4. **Key management**: uses existing `EncryptionSettings` surfaces:
   - `key_source`: env/file/kms/vault, with `key_id` and optional `version`.
   - Multiple active keys supported; enricher tags `key_id`; verifier selects matching key.

## Manifest Format (JSON)

```json
{
  "version": "1.0",
  "file": "fapilog-20250101-120000.jsonl",
  "created_ts": "...Z",
  "closed_ts": "...Z",
  "record_count": 1234,
  "first_seq": 1,
  "last_seq": 1234,
  "first_ts": "...Z",
  "last_ts": "...Z",
  "root_chain_hash": "base64url...",
  "algo": "HMAC-SHA256",
  "key_id": "audit-key-2025Q1",
  "signature_algo": "HMAC-SHA256",
  "signature": "base64url...",
  "integrity_version": "1.0"
}
```

## Verification Components (addon)

- **Verifier API**: `verify_file(path, manifest_path=None, keys=KeyStore) -> VerifyReport`.
- **CLI**: `fapilog-tamper verify <path> [--manifest ...] [--keys ...] [--continue-chain-from <manifest>]`.
- Checks: recompute per-record MAC, verify chain continuity and `seq` monotonicity, compare root to manifest, verify manifest signature.

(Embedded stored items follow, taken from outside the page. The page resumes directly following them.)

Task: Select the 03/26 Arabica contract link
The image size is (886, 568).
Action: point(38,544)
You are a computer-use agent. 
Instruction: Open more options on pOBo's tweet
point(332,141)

Report gaps, corruption, wrong keys.
- **Self-checker**: optional coroutine to re-verify recent files and emit compliance alerts via the existing `_send_compliance_alert` hook.

## Config Knobs (addon)

- `tamper.enabled` (default false)
- `tamper.algorithm`, `tamper.key_id`, `tamper.key_source`, `tamper.state_dir`
- `tamper.fsync_on_write`, `tamper.rotate_chain`, `tamper.use_signatures` (Ed25519)
- `tamper.verify_on_close` (run verifier after rotation), `tamper.alert_on_failure`
- `tamper.key_cache_ttl_seconds`, `tamper.use_kms_signing`, `tamper.aws_region`, `tamper.vault_*`, `tamper.azure_*`
- Supported `key_source`: `env`, `file`, `aws-kms`, `gcp-kms`, `azure-keyvault`, `vault` (optional deps `fapilog-tamper[all-kms]`)

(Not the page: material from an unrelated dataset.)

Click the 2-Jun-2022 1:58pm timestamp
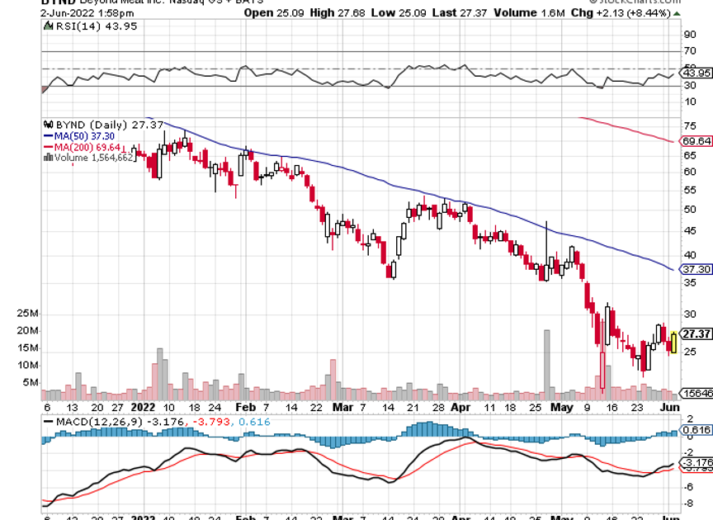Viewport: 713px width, 520px height. coord(41,14)
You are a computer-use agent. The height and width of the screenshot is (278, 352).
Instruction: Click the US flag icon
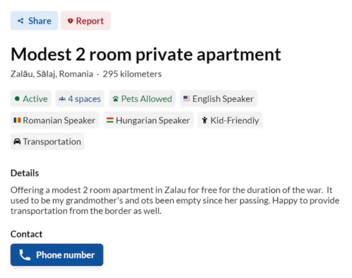tap(187, 99)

## Durability and Performance

- Hash/MAC per record is fast; hashing can be offloaded to worker threads if needed.
- Default to fsync on rotation only; allow per-write fsync for higher assurance.
- Append-only mode; atomic rename on rotation to avoid torn manifests.

## Remote Transport Extension (optional)

- For webhook/remote sinks: add MAC header (e.g., `X-Fapilog-MAC`) over body + nonce + timestamp; require mTLS; maintain replay cache on server side.

## Testing Plan (addon)

- Unit: deterministic MAC, chain continuity, manifest signing/verification, key rotation selection, chain-state recovery.
- Property: random bit-flips/inserts/deletes detected.
- Integration: write/rotate/verify cycles, gzip + manifest, restart recovery.
- Negative: corrupted records, missing manifests, wrong keys, non-monotonic seq, replayed transport payloads.